將農桿菌接種于附加50mg/L Km、50mg/L Sm、50mg/L Rif的YEB固體培養基上，28℃暗培養，至長出單菌落。用接菌環挑取單菌落，接種在5mL含相應抗生素的YEB液體培養基中，于28℃，200r/min 培養過夜。待菌液長至OD600為0.4 ~ 0.6時，將其按1∶10的比例接種到新鮮的上述培養基中振蕩培養，進行二次活化。當OD600為0.5 ~ 0.6 時，吸取菌液于無菌離心管中，2000 r/min離心10min，去上清，用等體積的YEB液體培養基重懸，備用。

(2) 侵染 

取繼代8天的愈傷組織，置于無菌三角瓶內，加入適量重懸好的菌液，浸泡15~20 min，此間要不時的搖動。
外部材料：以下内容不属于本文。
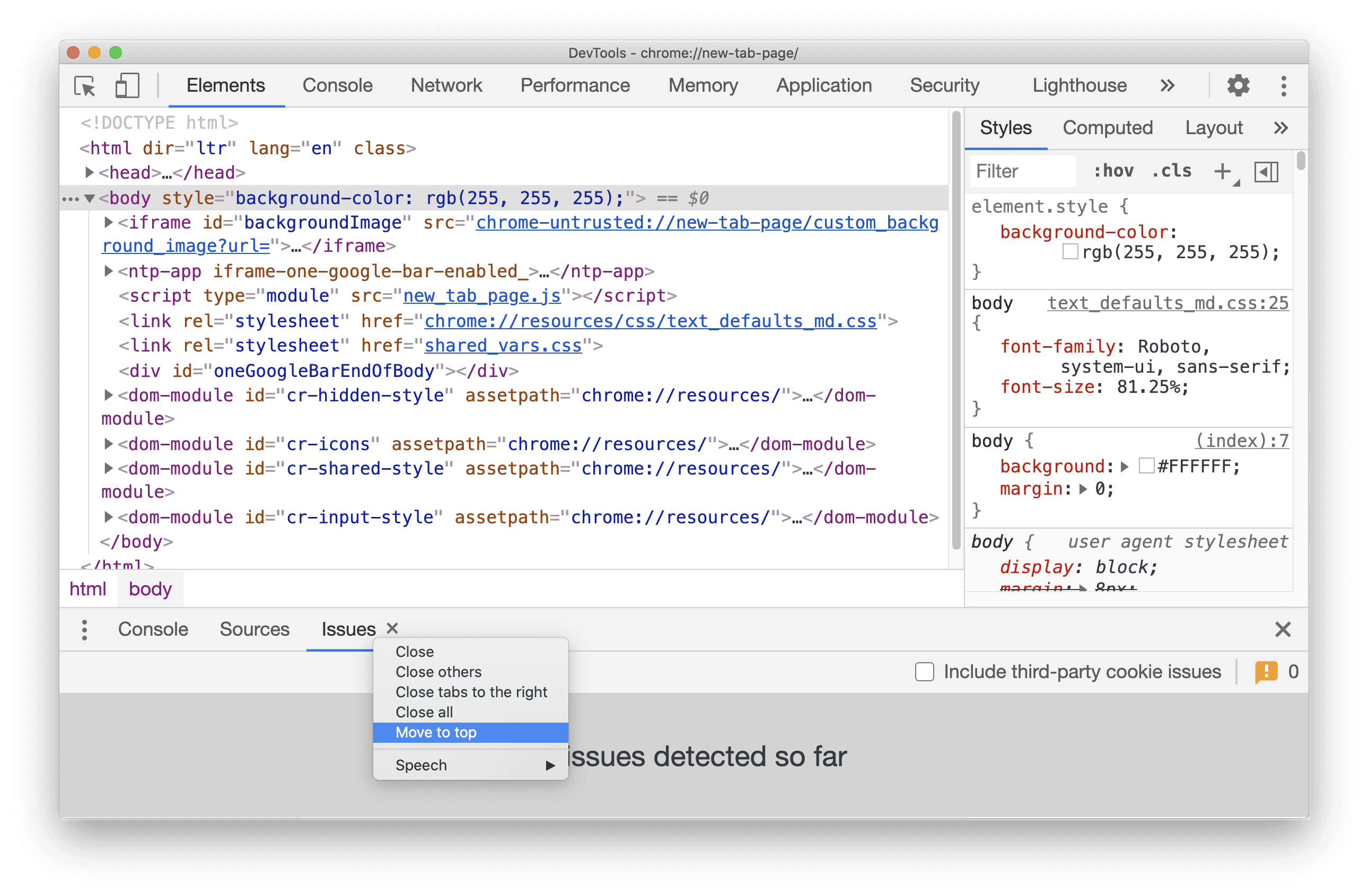Open DevTools settings gear icon
The image size is (1369, 896).
click(x=1239, y=85)
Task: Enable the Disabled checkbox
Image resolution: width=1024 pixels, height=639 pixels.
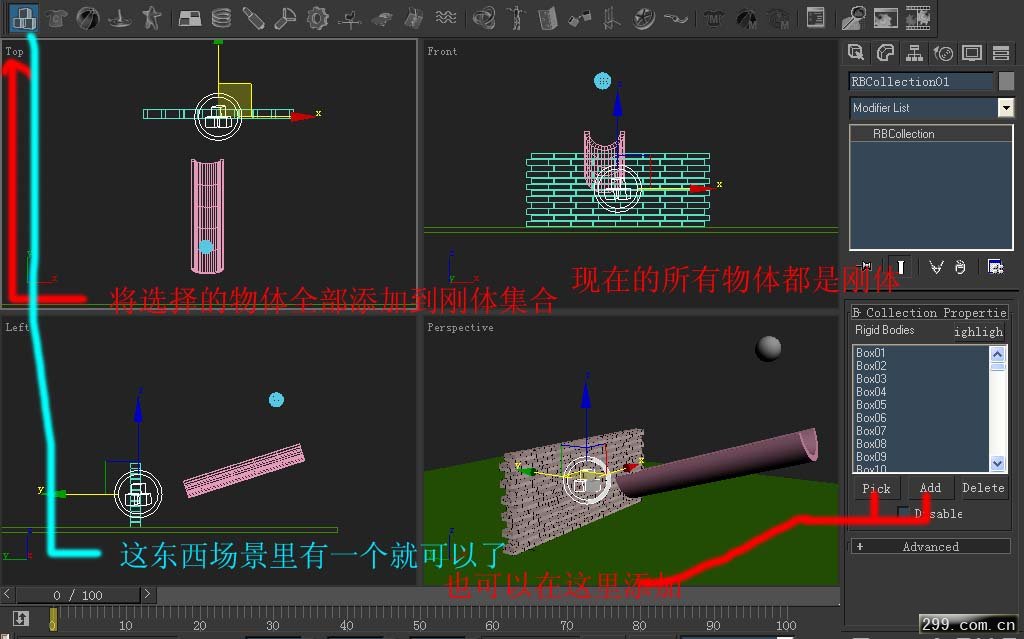Action: [904, 513]
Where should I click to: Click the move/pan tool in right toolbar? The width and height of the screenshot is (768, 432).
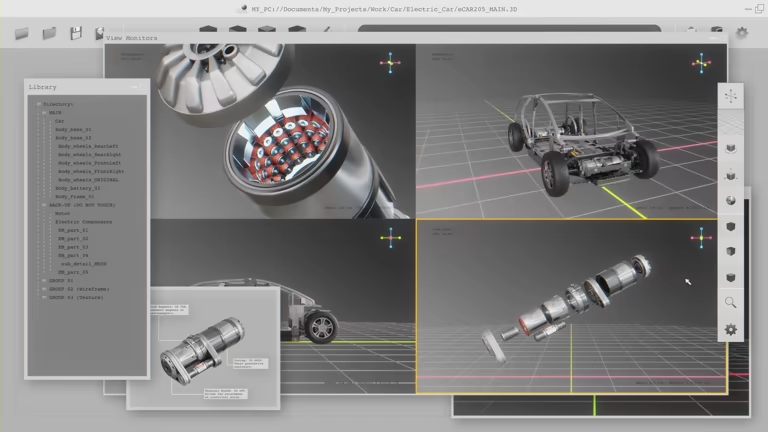pyautogui.click(x=731, y=97)
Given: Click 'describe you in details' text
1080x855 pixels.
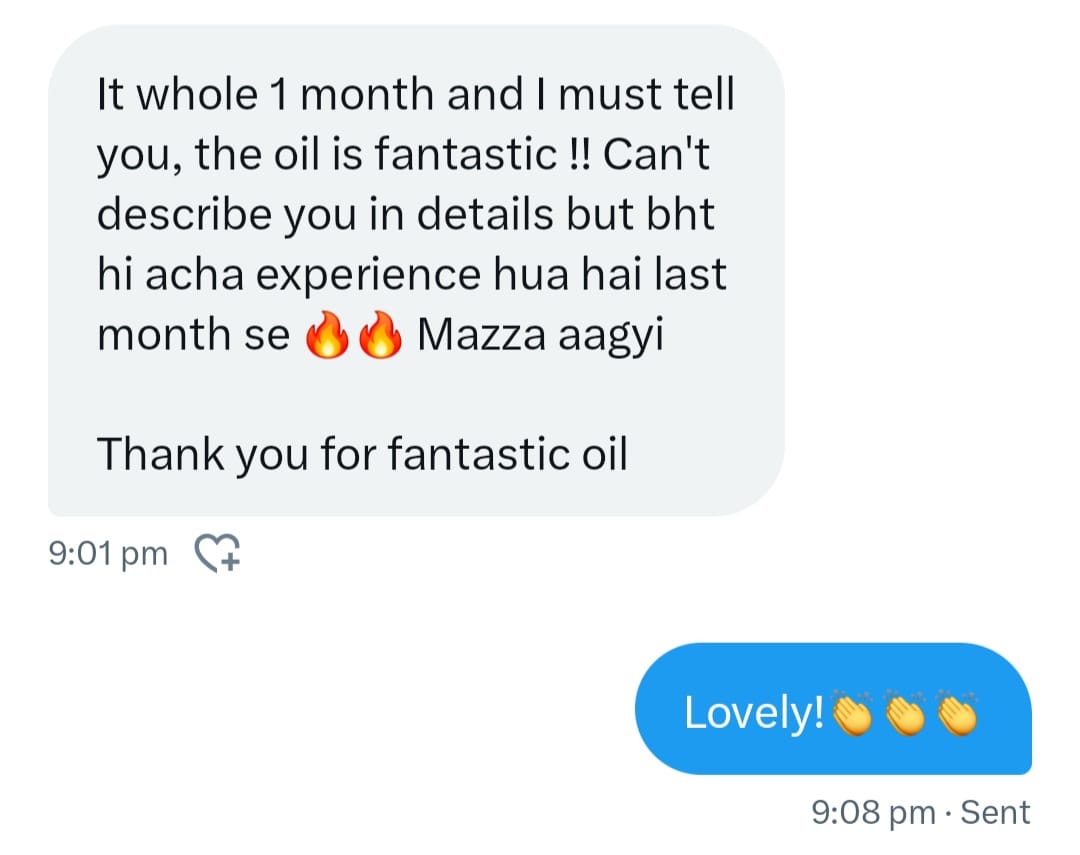Looking at the screenshot, I should (325, 214).
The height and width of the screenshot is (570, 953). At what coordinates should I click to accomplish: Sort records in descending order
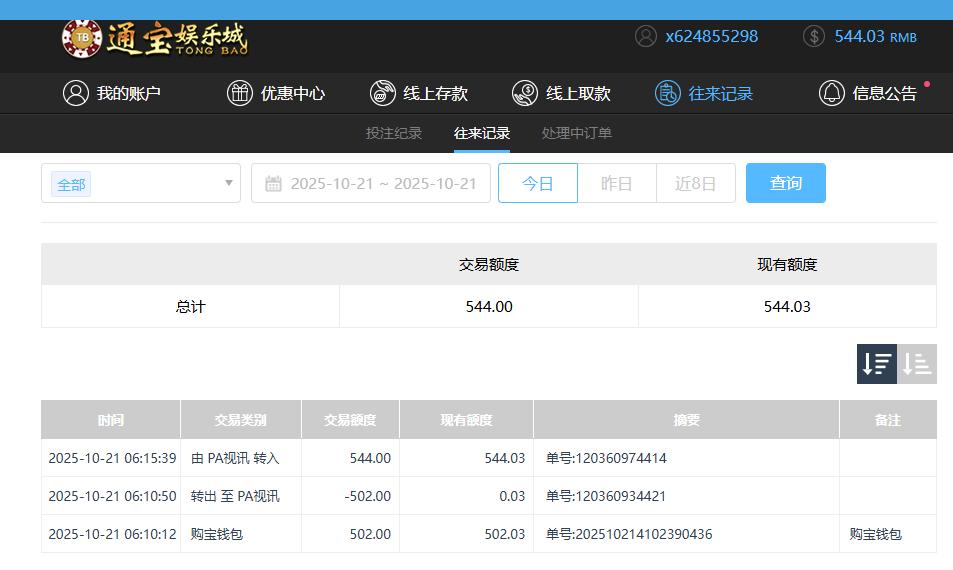click(x=876, y=364)
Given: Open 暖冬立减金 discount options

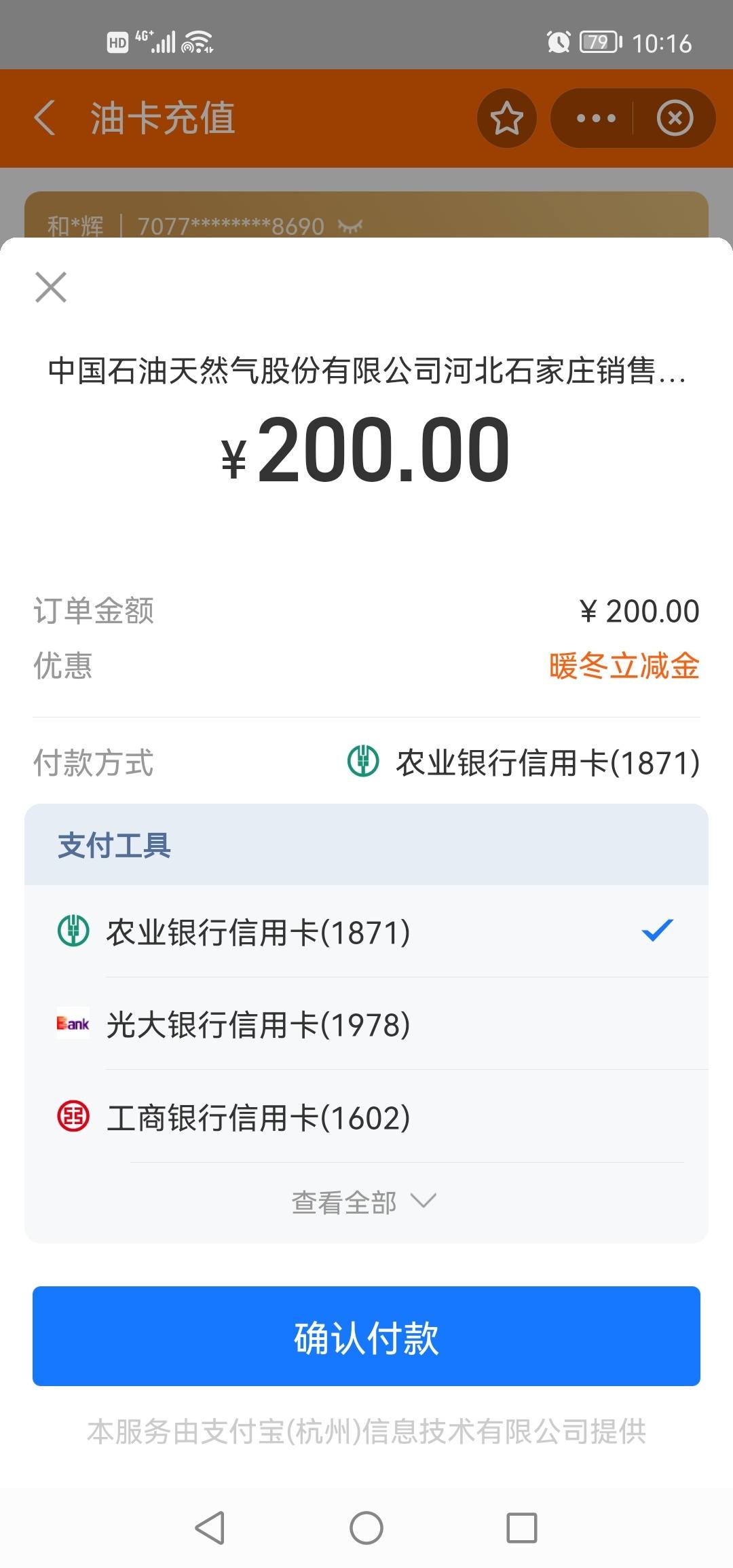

浸泡完后，棄菌液，用無菌濾紙吸干多余的菌液。

(3) 共培養 

侵染過的愈傷組織接種于共培養培養基（含有100mg/L阿魏酸的繼代培養基）上，28℃暗培養3~5d，以肉眼可見菌落為準。

(4) 除菌 

取共培養后的愈傷組織，放于無菌三角瓶內，先用無菌水沖洗至溶液澄清為止，然后轉入液體繼代培養基 100mg/L Ac，120r/m震蕩培養過夜，其間每隔2～3小時換一次液，再沖洗2~3次后轉到附加100mg/L Ac的固體繼代培養基上。

(5) 篩選  

將除菌一周后的植物材料轉至分化篩選培養基MS 2mg/L 6-BA 30g/L Suc. 100mg/L Ac 0.7mg/L Bia中進行轉化篩選及除菌，同時誘導再生植株，兩周繼代一次。